There is no need for a longer temperature equalisation soak, as this is
enough time for all the glass to be within 5°C of each part.
If you were tack fusing, a soak
of an hour would be sufficient for a single layer of tack on a 6mm base.
28°C per hour to 399°C and hold 1
This rate is appropriate for a
piece of 19mm. A 6mm piece could use a
rate of 80°C per hour. A tack fused
piece as described above could have an annealing cool of 60°C per hour.
Depending on the natural cooling
rate of your kiln, it is possible to turn the kiln off at this point. If you kiln cools off faster than the cooling
rates given above, then you do need to programme a second stage cool.
55°C per hour to 93°C and hold 1
This is excessively slow for a 6mm
thick full fused piece – a possible rate would be 200°C per hour.

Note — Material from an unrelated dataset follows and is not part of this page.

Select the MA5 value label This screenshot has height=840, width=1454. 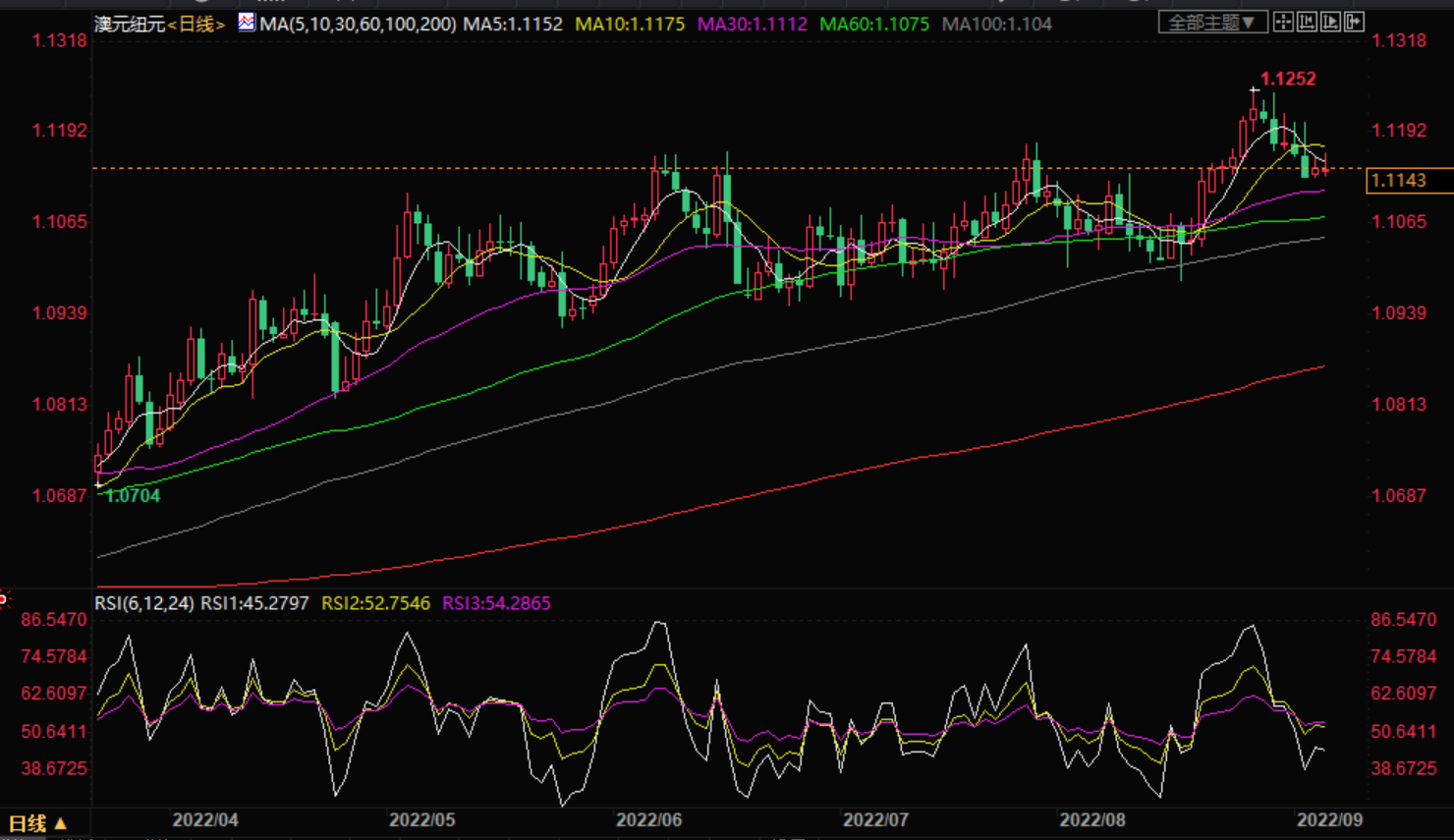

The one-minute holds in these two
down rates are only required where your kiln controller will not accept “0” as
the number. If the controller will
accept 0, then use that, as 1 minute will not do much of anything, except
confuse.
When you are writing or looking at others’ schedules, review
what is happening to the glass at various temperatures. This excellent guide tells you what is
happening to fusing glass at various temperature ranges. Float glass has some different
characteristics.
Combine that knowledge with what you are trying to achieve
in the firing.